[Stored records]
- - - - -
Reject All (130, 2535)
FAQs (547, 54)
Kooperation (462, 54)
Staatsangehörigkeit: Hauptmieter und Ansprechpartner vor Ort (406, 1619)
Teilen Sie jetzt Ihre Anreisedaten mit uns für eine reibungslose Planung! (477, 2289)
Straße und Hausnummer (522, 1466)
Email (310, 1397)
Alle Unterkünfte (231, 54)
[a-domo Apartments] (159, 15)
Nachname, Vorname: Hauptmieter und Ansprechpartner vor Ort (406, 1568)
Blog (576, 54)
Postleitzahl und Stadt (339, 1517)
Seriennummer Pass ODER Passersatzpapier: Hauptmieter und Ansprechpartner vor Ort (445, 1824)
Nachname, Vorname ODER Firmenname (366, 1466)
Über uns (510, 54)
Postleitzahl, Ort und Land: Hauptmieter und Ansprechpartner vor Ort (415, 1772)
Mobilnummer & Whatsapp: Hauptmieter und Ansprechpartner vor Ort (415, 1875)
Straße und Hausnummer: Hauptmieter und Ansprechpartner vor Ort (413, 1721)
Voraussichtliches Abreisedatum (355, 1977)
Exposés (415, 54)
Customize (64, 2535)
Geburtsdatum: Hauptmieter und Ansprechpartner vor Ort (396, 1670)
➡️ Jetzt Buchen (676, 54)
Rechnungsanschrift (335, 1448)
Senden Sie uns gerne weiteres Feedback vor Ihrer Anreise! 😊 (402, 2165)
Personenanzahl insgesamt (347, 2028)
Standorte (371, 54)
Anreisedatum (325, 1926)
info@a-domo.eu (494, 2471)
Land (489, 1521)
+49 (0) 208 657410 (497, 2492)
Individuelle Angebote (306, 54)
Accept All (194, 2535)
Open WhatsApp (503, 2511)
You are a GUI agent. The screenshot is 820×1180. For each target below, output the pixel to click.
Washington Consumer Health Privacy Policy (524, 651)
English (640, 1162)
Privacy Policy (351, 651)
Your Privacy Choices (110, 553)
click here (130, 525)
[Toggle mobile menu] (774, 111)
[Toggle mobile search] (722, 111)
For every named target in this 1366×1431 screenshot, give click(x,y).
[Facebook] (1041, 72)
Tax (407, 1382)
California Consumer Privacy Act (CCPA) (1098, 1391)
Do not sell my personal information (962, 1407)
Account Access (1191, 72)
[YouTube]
- - - - -
*WHAT THE TASK REQUIRES:* From the entries, copy every line in which the string "screenshot" can be found.

*ANSWER BOX:*
You are a GUI agent. The screenshot is 820×1180. For each target below, output the pixel to click.
For every named target in this 1366×1431 screenshot, give click(x,y).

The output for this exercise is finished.